Material provided:
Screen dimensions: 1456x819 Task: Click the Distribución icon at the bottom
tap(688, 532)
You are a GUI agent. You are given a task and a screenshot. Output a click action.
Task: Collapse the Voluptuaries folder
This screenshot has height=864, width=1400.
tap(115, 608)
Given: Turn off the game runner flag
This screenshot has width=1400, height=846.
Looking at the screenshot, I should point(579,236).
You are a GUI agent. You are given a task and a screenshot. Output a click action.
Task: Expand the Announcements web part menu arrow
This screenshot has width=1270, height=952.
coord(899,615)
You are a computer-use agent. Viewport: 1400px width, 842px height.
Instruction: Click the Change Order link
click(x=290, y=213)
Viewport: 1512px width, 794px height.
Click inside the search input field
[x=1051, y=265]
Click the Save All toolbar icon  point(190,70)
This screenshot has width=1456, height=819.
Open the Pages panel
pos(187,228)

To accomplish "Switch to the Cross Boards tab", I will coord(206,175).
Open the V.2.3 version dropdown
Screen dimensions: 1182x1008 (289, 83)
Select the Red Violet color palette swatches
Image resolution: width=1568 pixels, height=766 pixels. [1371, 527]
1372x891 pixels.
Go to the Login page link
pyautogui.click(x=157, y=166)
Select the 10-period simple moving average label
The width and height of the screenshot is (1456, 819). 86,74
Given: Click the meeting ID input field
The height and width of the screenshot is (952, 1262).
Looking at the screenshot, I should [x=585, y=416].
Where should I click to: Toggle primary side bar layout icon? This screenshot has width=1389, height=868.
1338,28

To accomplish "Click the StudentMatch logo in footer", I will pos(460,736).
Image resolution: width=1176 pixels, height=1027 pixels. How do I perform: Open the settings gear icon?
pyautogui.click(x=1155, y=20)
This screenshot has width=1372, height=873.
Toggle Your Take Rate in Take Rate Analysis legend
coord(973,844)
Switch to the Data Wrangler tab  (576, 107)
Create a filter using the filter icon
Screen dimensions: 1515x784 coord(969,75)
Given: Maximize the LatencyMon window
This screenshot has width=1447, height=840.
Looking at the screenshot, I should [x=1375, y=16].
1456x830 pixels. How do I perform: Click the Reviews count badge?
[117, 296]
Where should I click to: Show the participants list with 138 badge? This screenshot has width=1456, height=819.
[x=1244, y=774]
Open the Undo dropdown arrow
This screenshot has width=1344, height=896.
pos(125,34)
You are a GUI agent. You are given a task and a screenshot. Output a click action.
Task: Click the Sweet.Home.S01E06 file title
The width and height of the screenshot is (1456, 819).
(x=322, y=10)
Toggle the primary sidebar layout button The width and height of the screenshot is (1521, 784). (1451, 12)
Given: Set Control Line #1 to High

Problem to work on:
Copy out all lines above that include the string "accomplish".

Solution for this exercise:
To accomplish "Switch to the Cross Boards tab", I will coord(206,175).
To accomplish "Click the StudentMatch logo in footer", I will pos(460,736).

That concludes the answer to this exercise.